Where this road had once offered peaceful views of terraced fields, patches of forest, clusters of modest farmhouses, there now hulked villa after mind-boggling villa, as if the McMansions from Dallas’s flat-as-a-pancake suburbs had been transplanted to the mountains overlooking Port-au-Prince. Had oil been discovered in Haiti? As every turn revealed new vistas of architectural bombast, my Haitian friend in the passenger seat was shaking his head, muttering the same word over and over:
Drogue. Drugs.
This is just the beginning of what he tells us. He continues with a capsule history of the drug trade in Haiti. As he comes to his climactic paragraphs he gives us this:
At present, there is no lack of debate on how best to go about remaking Haiti. Plan better. Build better. Push for institutional reform. Pour in many billions of dollars in international aid, with stronger oversight, firmer resolve, greater involvement of the Haitian public and private sectors. An opposing school of thought says that aid should be cut off completely, forcing Haitians to take ownership of their country’s fate; only shock therapy can break the enduring cycle of dependence, dysfunction and self-inflicted poverty.

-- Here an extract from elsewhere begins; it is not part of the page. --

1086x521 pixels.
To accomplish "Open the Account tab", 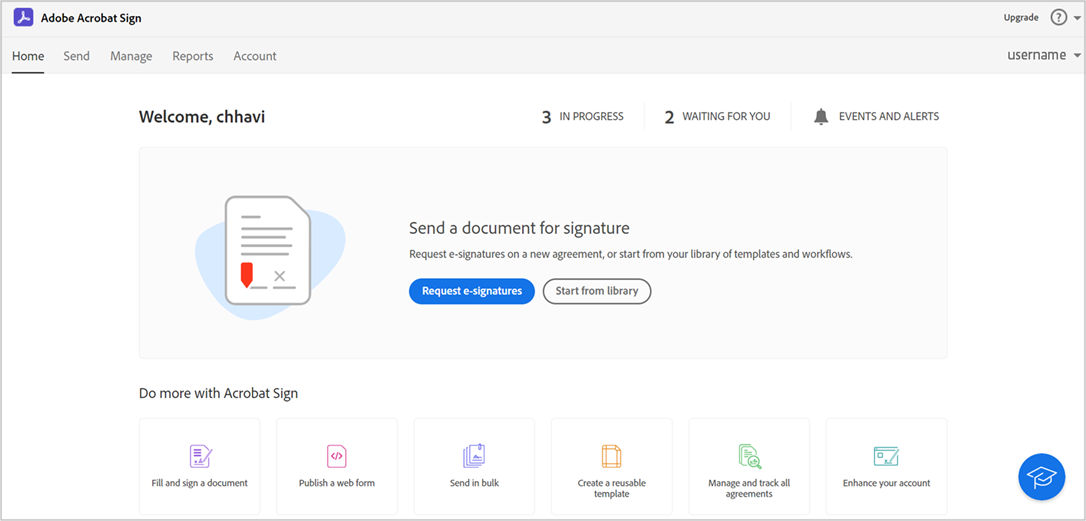I will tap(255, 56).
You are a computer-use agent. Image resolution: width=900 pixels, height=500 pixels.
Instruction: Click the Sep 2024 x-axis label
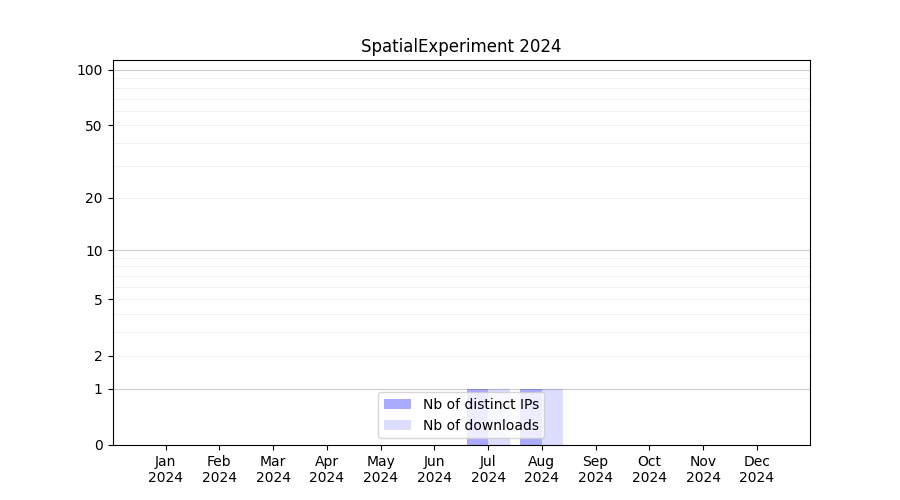[x=595, y=469]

Whichever way you lean, chances are that the power and profits of drug trafficking will doom your prescription to irrelevance. Yes, Americans have shown tremendous generosity toward Haiti since Jan. 12 — more than $20 million in text donations to the Red Cross, $57 million and counting raised by the Hope for Haiti Now telethon, the private planes stacked up at airports in southern Florida, waiting for a landing slot in Port-au-Prince. That’s the part of the story that makes us feel good.
Then there’s the other part. The United States leads the world in cocaine consumption, which means there is a line that goes straight from our stupendous drug habit back to the conditions in Haiti, all those years of toxic governance that set the stage for so much destruction, so much death and injury.
So it’s come to this: the richest country in the hemisphere and the poorest, the first republic and the second, trapped together in the New World’s most glaring modern failure, the war on drugs. It would be naïve to hope that Americans will quit their cocaine any time soon for Haiti’s sake. But it would be equally naïve not to recognize this huge obstacle standing in Haiti’s way, and the role we’ve played in creating it. Our aspirations for Haiti lead straight through our addictions.
Shouldn’t we as Christians be doing everything we can to stand against the use of “recreational drugs,” not just because they are bad for us but because they arrive in this country at the end of a long chain of corruption, coercion, oppression, violence, and murder?